Voiceprint recognition and sound source localization (2)

I. Introduction

        What is Sound Source Localization (SSL) technology? Sound source localization technology refers to the use of multiple microphones to measure the sound signal at different points in the environment. Since the sound signal arrives at each microphone with different degrees of delay, the measured sound signal is processed by an algorithm, thereby obtaining the sound source localization technology. The arrival direction (including azimuth and elevation angle) and distance of the source point relative to the microphone.

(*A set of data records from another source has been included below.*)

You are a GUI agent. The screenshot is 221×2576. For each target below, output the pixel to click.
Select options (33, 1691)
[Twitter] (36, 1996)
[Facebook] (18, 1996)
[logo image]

When it comes to sound source localization, we can easily think of human ear localization. Both one ear and both ears have the ability to localize. In monaural positioning, the various parts of the pinna reflect the incoming sound waves before entering the ear canal. Due to the difference in phase with the direct sound wave, the two interfere in the ear canal, producing a special auditory effect. This effect is called the pinna effect. Combined with the head rotation factor, the purpose of sound source localization can be achieved. In binaural positioning, the signals we receive through the left and right ears will have a time difference (Interaural Time Difference, ITD) and a sound level difference (Interaural Level Difference, ILD). The specific sound is positioned according to ITD and ILD, and the level The determination of the azimuth angle can be mathematically expressed as a two-dimensional sound direction estimation problem, as shown in Figure 1 below. ITD information has a better effect on bearing estimation at medium and low frequencies, while ILD information has a better effect on bearing estimation at high frequencies. Coupled with the pinna effect, head rotation, priority effect, etc., we will have a further and more accurate understanding of information such as angles and distances.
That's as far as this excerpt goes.